Au début du XVIIe siècle, Charles-Albert de Longueval, comte de Bucquoy, le reconstruit en brique et pierre sur les soubassements médiévaux, transformant le site en château de plaisance. Le parc, initialement proche d’un espace de chasse, fut réaménagé, tandis que les douves, alimentées par la Sensée, isolaient le domaine. La seigneurie passa ensuite aux Pronville, puis à Pierre Taffin, procureur général du Hainaut, dont le fils Jean-Charles-Louis entreprit en 1763 la construction d’une tour originale combinant glacière et colombier.
Au XIXe siècle, Louis Taffin d’Heursel modernisa le château sous le Second Empire, ajoutant une galerie néogothique et un parc paysager avec pièces d’eau. Occupé et pillé par les Allemands pendant la Première Guerre mondiale, le château fut ensuite abandonné, ses douves partiellement comblées. Les ruines, incluant trois tours et la façade à pignons flamands, furent inscrites aux Monuments Historiques en 2007, tandis que la tour glacière-colombier l’avait été dès 2002.
Le domaine, autrefois étendu sur 25 hectares, ne conserve aujourd’hui que 3,5 hectares, incluant un bois et un étang. Les communs, séparés en deux propriétés, témoignent de l’ancienne basse-cour médiévale. L’architecture mêle influences françaises et flamandes, avec des éléments défensifs (archères, soubassements talutés) et des ajouts résidentiels (balcons, fenêtres cintrées).

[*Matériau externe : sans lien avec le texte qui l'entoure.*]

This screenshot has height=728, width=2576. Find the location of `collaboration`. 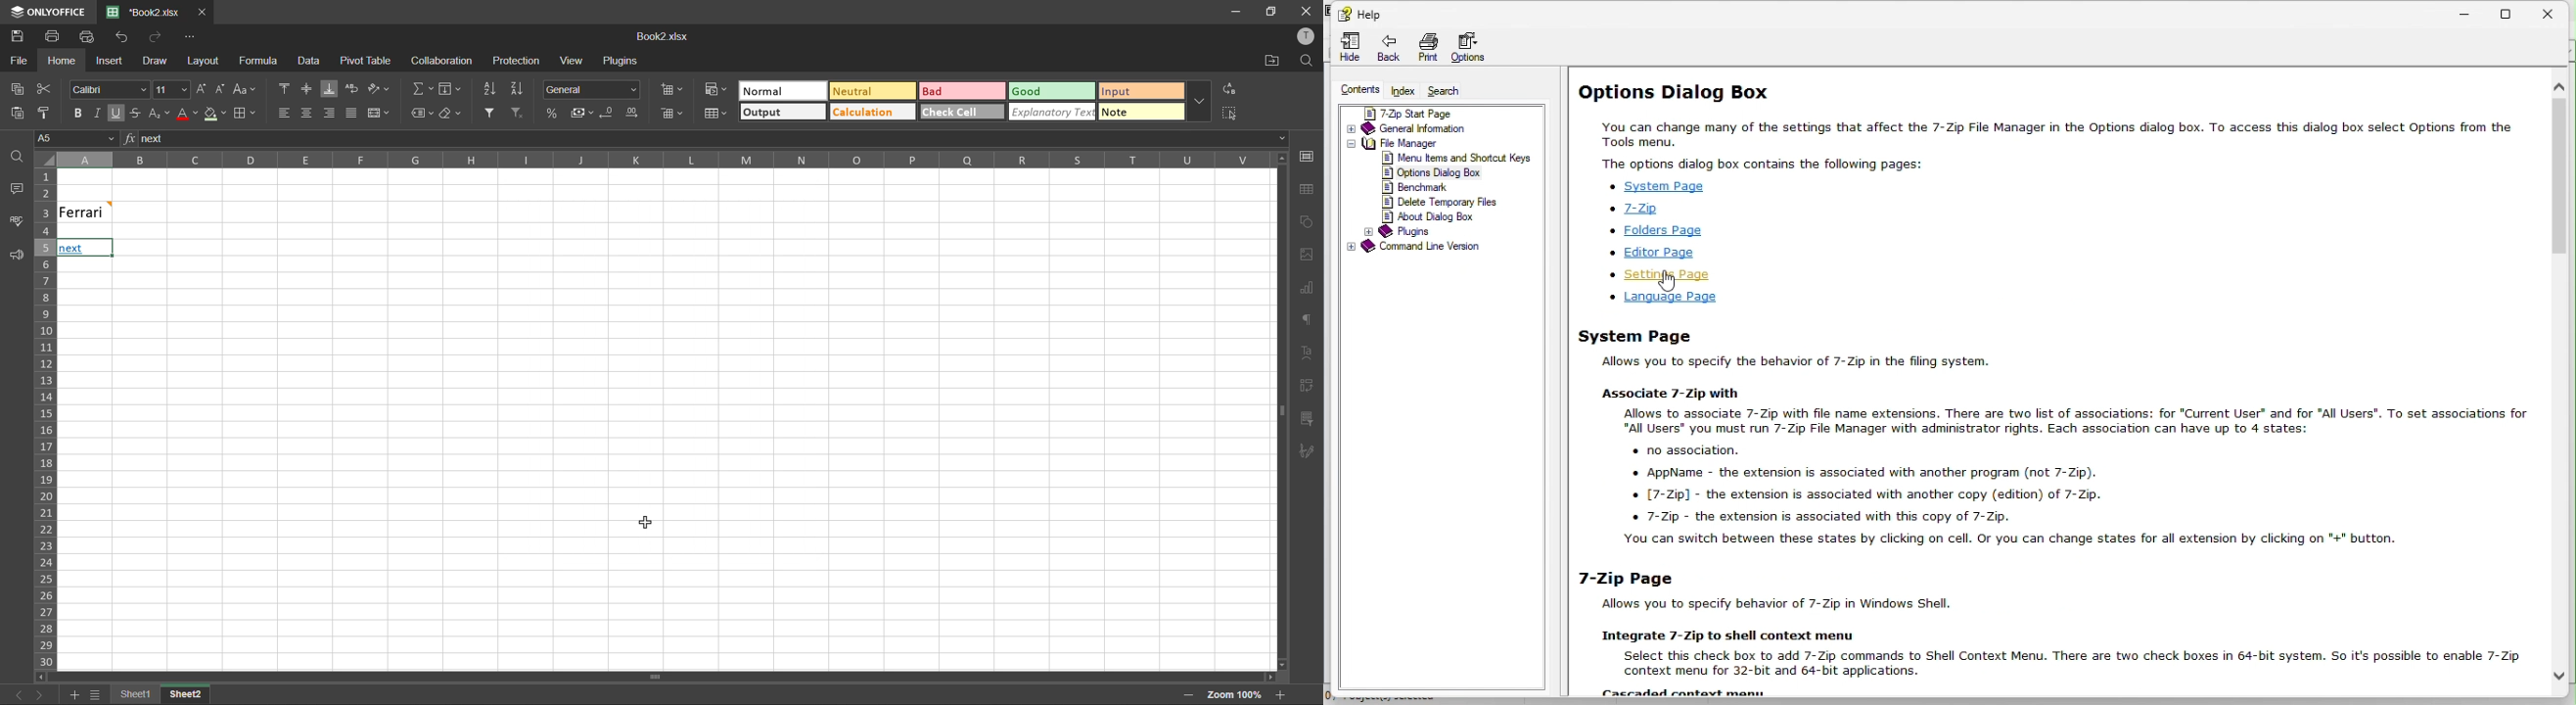

collaboration is located at coordinates (443, 61).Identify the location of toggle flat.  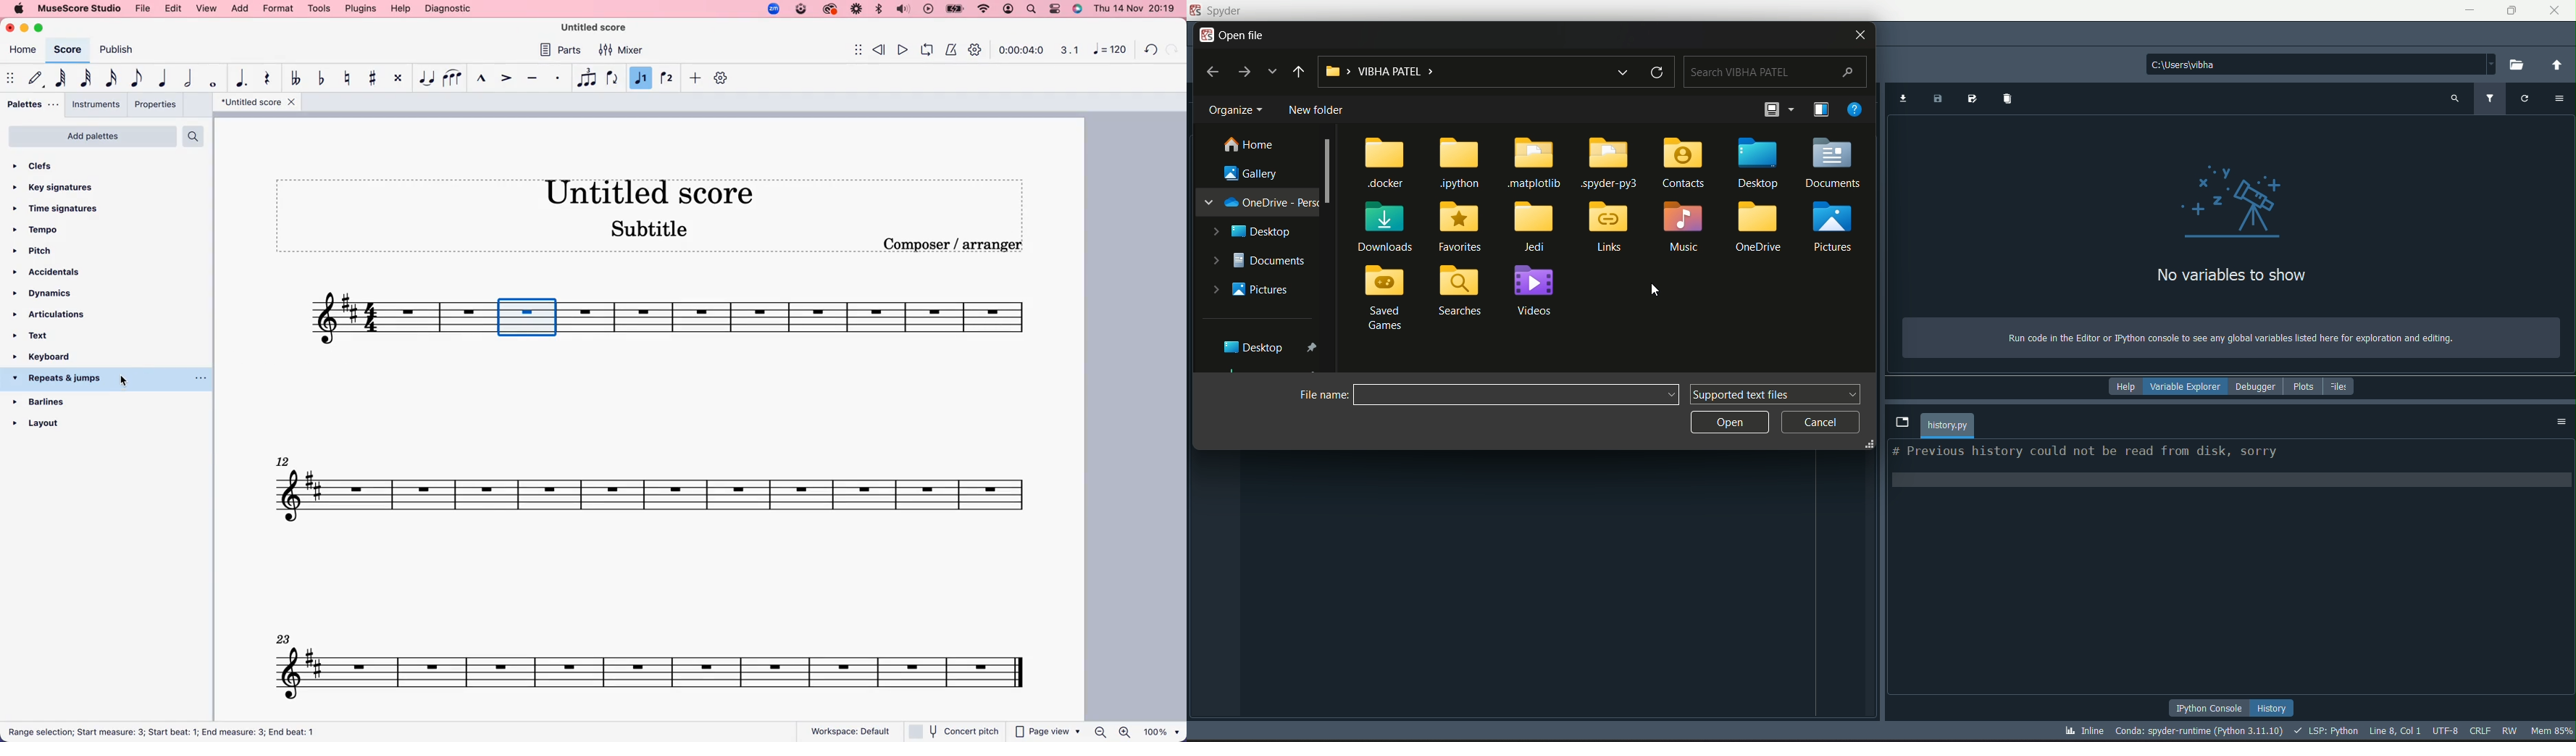
(324, 79).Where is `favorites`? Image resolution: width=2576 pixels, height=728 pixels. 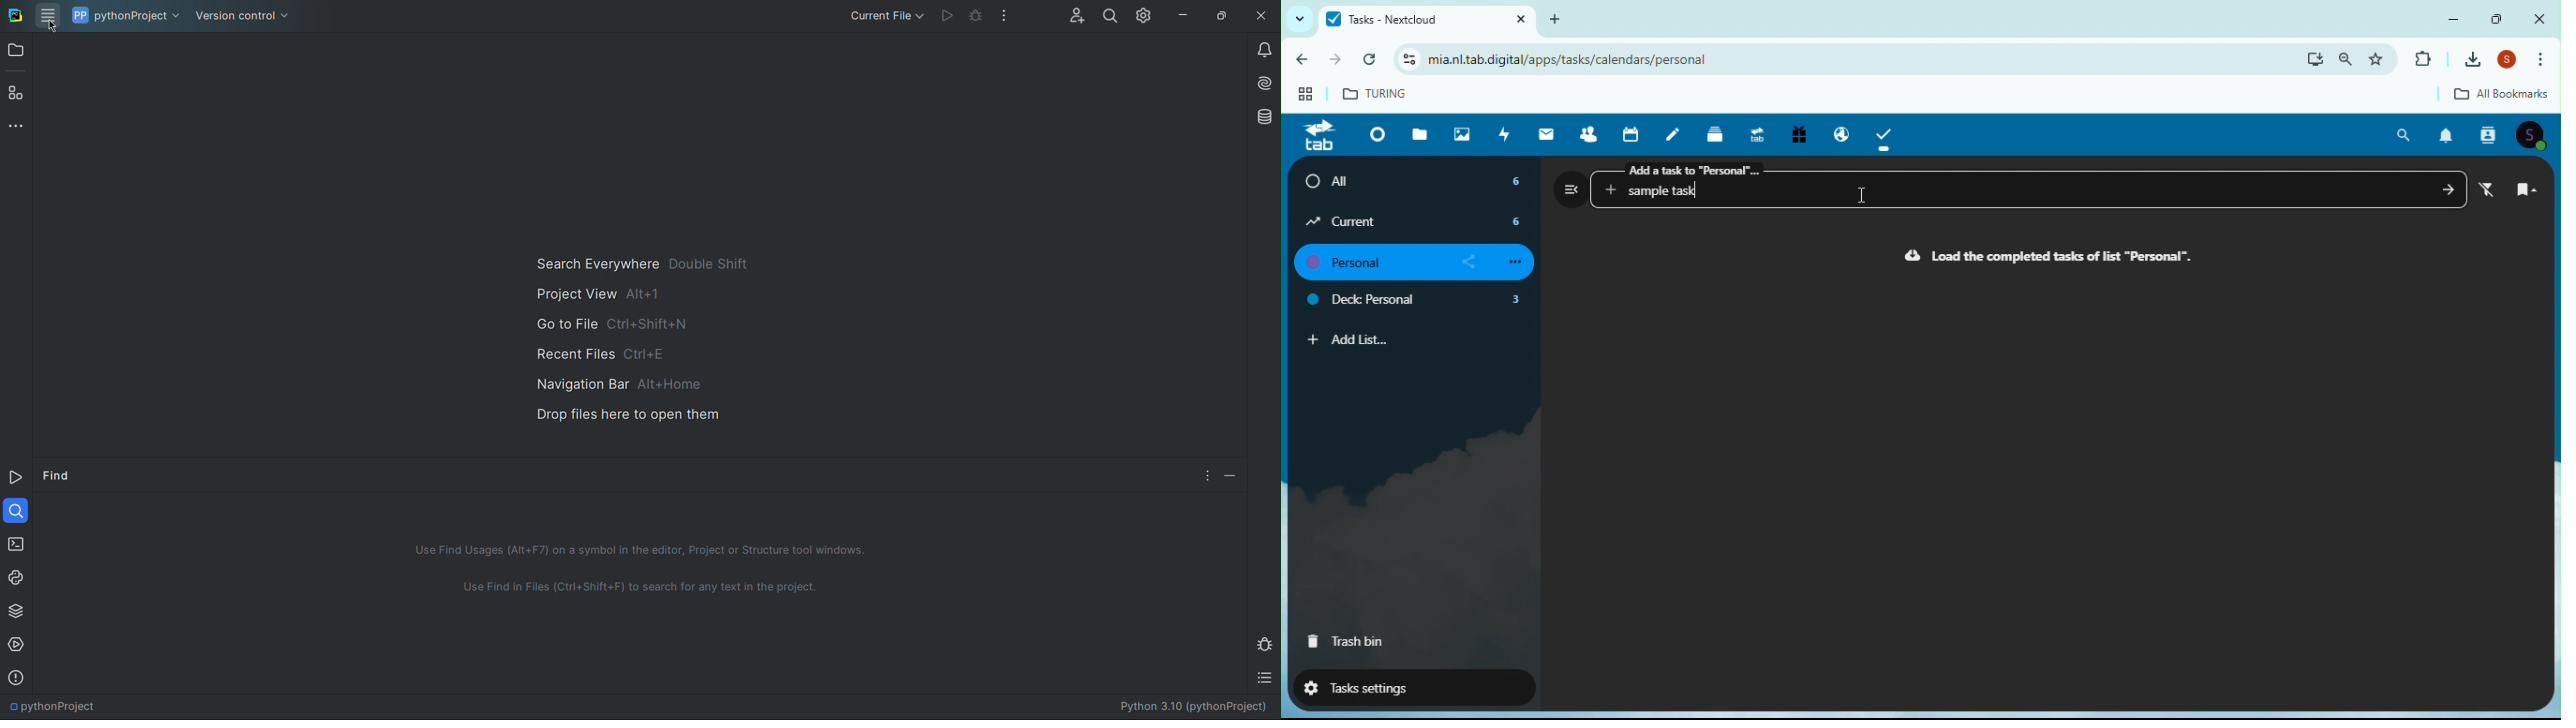
favorites is located at coordinates (2382, 58).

La vallée de la Sensée, autrefois zone stratégique, perdit son rôle militaire après l’annexion française des territoires bourguignons. Le château illustre ainsi l’évolution des fortifications médiévales en résidences aristocratiques, tout en portant les stigmates des conflits, notamment ceux de la Grande Guerre. Son inscription patrimoniale souligne la valeur historique de ses vestiges, allant du XIIIe au XIXe siècle.